The more things change, the more they stay the same
16th February 2021
Warning: the following contains me rabbiting on about cancer!
Whilst I don’t like giving cancer the power of emotion, I thought I would discuss this today.
The older I become, the more my memory is tested…what was the name of that movie? Where did I keep the sticky tape? What day is it? However some memories are triggered as if they were yesterday and along with the memory comes the emotion.
In seven days it will be 10 years to the day that I was informed that the biopsy had returned a positive result for breast cancer in my right breast. Yesterday I learnt the results of my latest scans and I can tell you, that whilst the years have offered up many changes, with so much growth in my own strength and determination, the anxiety and trepidation leading up to hearing the results, remain the same.
February 23rd 2011, I drove myself to the breast surgeon’s office with the very real knowledge that my life may never be the same. I remember waiting to turn at the cross roads of Corduroy Road and Warburton Highway, when a wave of reality crashed upon me and for a brief moment halted my journey. I suddenly couldn’t breathe. Anxiety had taken hold and was clinging on with all its might. I tried to fend it off by sternly reprimanding myself that catastrophizing the situation was detrimental and to wait until the words were spoken…if they were to be spoken. I tried to concentrate on driving, however spaces of time disappeared when my mind floated back to appointments leading up to this moment. The concerned glance from the mammogram technician, the uncertain reassurance from the ultrasound dude and the grave and clinical reaction from the biopsy doctor. The seemingly harmless words ‘good luck’ from all of the above, had taken a sinister turn. My suspicious and irrational brain questioned why I needed all this luck…and therefore added to the fear. The car managed to steer itself to the breast clinic and I remember sitting in the carpark for a short while until I could calm my thoughts.
The waiting room at the clinic was yet another test. I picked up a magazine and blindly flicked through it without any intention of consuming its content. The waiting was long and painful and distractions were few. Finally I was called to follow the breast surgeon into his room and then sat in a fog of disbelief as he explained my situation. It was indeed breast cancer, a rare type, stage 3 and quite aggressive. The chances of it returning were high. He then started drawing explanative diagrams as I desperately tried to retard the emotion. Whilst my intuitive voice had tried to prime me, there really is no preparation for this.

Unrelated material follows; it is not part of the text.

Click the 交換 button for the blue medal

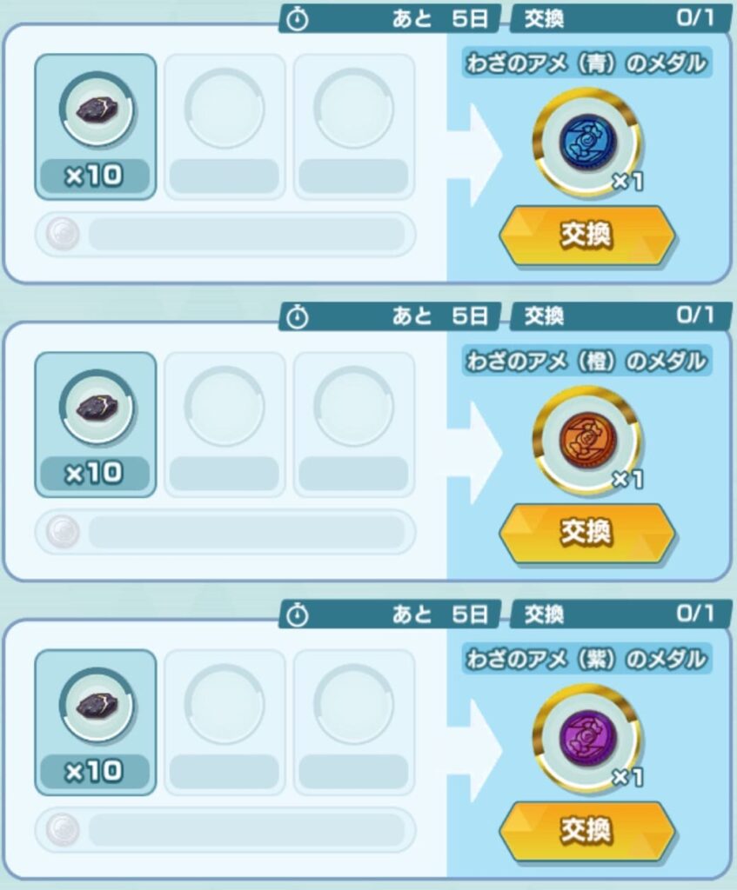[586, 236]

I look back on that initial diagnosis and realise that I knew nothing. I was about to enter a world that would test my strength and resilience.
Two years later thyroid cancer had to be dealt with. Another couple of years following it was determined that the breast cancer had metastasised to my lungs, classified as terminal and given, on average, 4 years to live. The eruption of emotion was intense. I actually don’t like using the word ‘terminal’ as it counteracts my need to live in denial. I say need to live in denial, because without hope for a future, I will become choked with despair. Reducing the fear of cancer’s consequences, crushes its command and restores my control. It may not be the bravest outlook, however it allows me to ‘chase my normal’ and live with optimism. It is almost 2 years past my so called ‘use-by’ date.
You may be pleased to know that I have calmed down somewhat from those emotional prognosis and try very hard not to focus on cancer and its theoretical outcomes. I am not consumed with its intent and truly believe in my individual status. I believe that if you define yourself by cancer, you will unleash its power.
So that leads us back to ‘the more they stay the same.’ Whist the level of emotion is not as extreme, and am able to safely operate heavy machinery, after 10 years, 4 surgeries, over 190 toxic cancer treatments and about 50 scans later, I still feel nervous receiving test results.
Due to Covid, this time my oncologist would be phoning with the results. Appointment time 1:00pm, however you are notified it could be 2 hours either side. I attempted to stay occupied with various tasks however knew that was futile. I started to recall the number of ‘good lucks’ I was issued, in the lead up to these results and dismissed that as nonsense. My mind started to consider how I may react if the news wasn’t good…another detrimental thought. The day was pretty much wasted until finally at 2pm the phone rings. My voice felt constricted by the clogging of concern.
The results are neither good nor bad.
Status quo is very good news in my world. I am left to breathe again…until the next scan.
Today is also a significant day as 19 years ago Steven Bradbury came from behind to win the first ever winter Olympic gold medal for Australia. Sure all the other competitors in front of him fell over, but a win is a win. So perhaps luck is the residue of design or choice, or perhaps just simple circumstance, either way I am taking my results and the fact that I am still here as a win!
PS: By the look of the pic, think I need some Bile Beans…or not!